In another preferred embodiment, the bladder inlet and vacuum inlet are operated by the same pump, the pump inflating the bladder insitu within the wound cavity and then switching over to apply a vacuum to the wound cavity. Furthermore, the vacuum can be applied to the bladder to facilitate removal of the bladder from the wound cavity.

As shown in Figure 3, the bladder 2 is provided with an inlet 1 and an outlet 7 connected to a compressor 8 and heater 9. Thus, the bladder 2 is inflated with heated air to provide heating to the wound surface, the heating promoting perfusion of the area. The air can be replaced by water to provide the same effect.

The bladder 2 can be of transparent or translucent material to allow visual inspection of the wound surface without having to remove the seal. The translucent bladder 2 can also be provided with optical fibres to provide light to the wound surface to stimulate healing.

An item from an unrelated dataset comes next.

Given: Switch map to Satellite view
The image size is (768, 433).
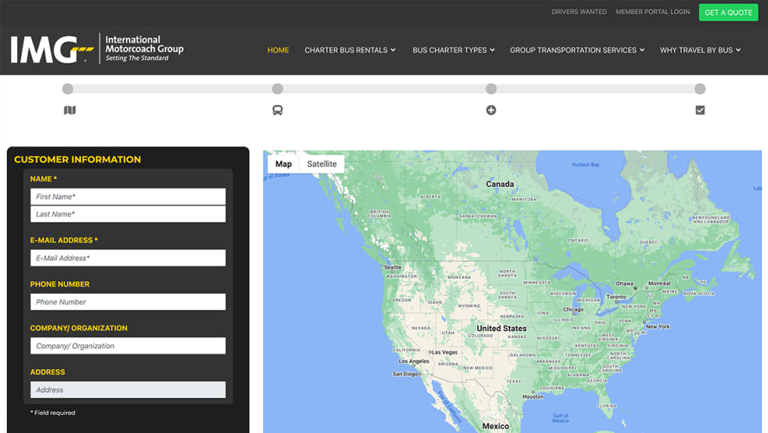Looking at the screenshot, I should point(321,164).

These optical fibres can run co-axially down the inlet 1 tube and terminate at entry to the bladder 2, permitting illumination of the wound cavity. In another embodiment, the walls of the inlet 1 tube itself may act as a light conduit from a light source in the fluid pump, and light evenly dispersed around the wound cavity by the bladder 2 material acting as a diffuser. This is an improvement over current phototherapy treatment methods, where illumination is only possible during change of dressing.

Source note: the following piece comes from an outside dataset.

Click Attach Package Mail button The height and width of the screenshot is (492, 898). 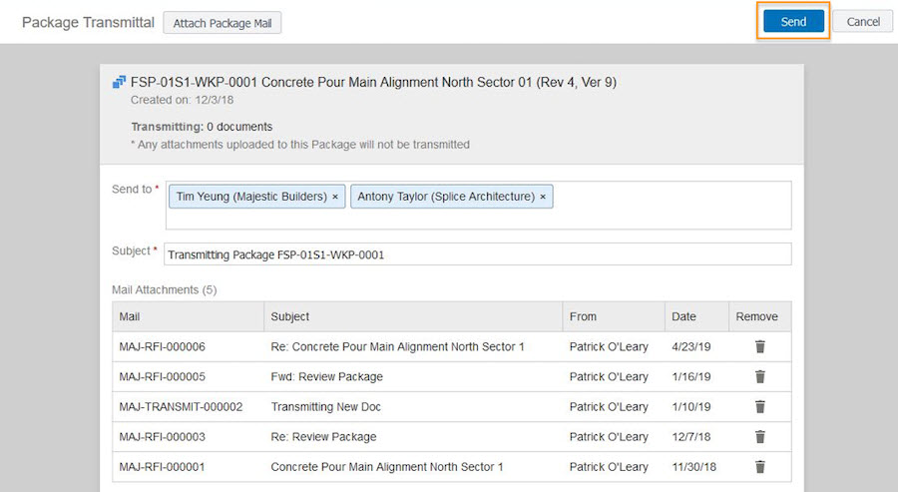pos(223,23)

With the method described above, illumination can occur continuously if necessary, either at 100% power level or pulsated, and at different wavelengths, under the control of a computer system inside the fluid pump.

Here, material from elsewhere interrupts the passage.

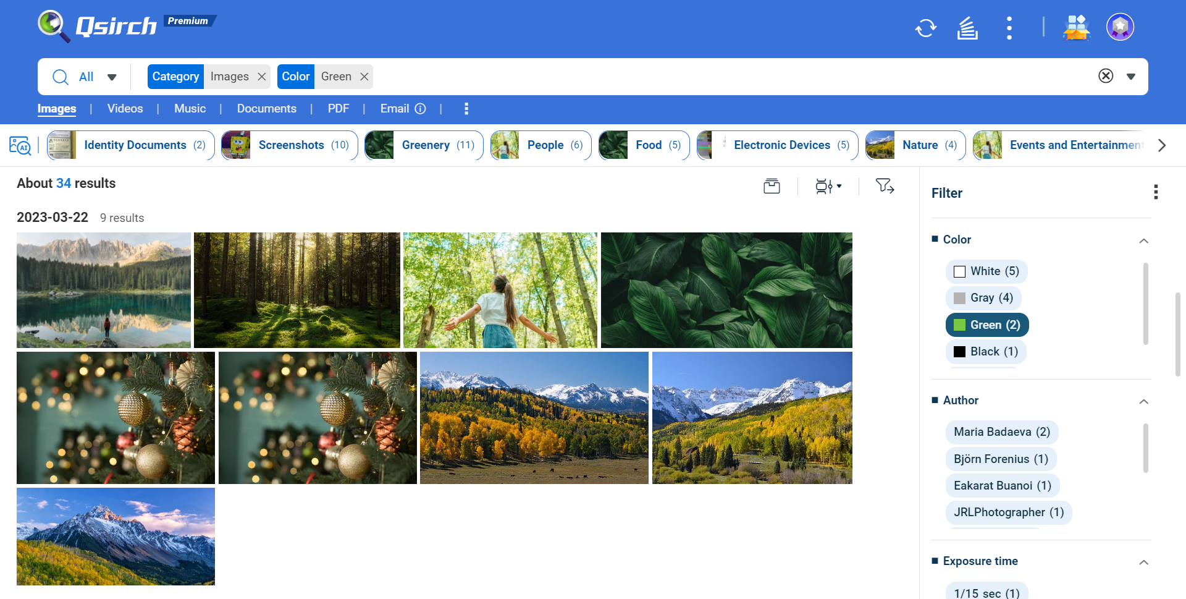Click the AI image search icon

point(20,145)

Similarly, the wound surface can be subjected to magnetic pulse therapy by using intermittent alternating voltage applied as a coil. Typically, a coil is placed within a sealed cover and manipulated so that the coil axis is at 90° to the wound surface, when energised the coil ensures that the wound surface is placed at an alternating magnetic field of sufficient intensity to promote wound healing.

The bladder 2 can also be impregnated with interdigitated electrodes for direct electrical wound surface stimulation, known to promote healing, or the bladder can be of a conductive material connected electrically.

The wound healing device of the present invention can be used on a range of wounds, the bladders taking any shapes and sizes to accommodate differing wound cavities from shallow to irregular and deep wounds. Figures 4 to 6 show some variations of the bladder configurations but any size or shape is possible. Figure 4 shows the bladder 2 within a shallow wound cavity. Figure 5 shows the bladder as a series of bellows, the number depending upon the wound size. Figure 6 shows the bladder having an inner layer and an outer layer.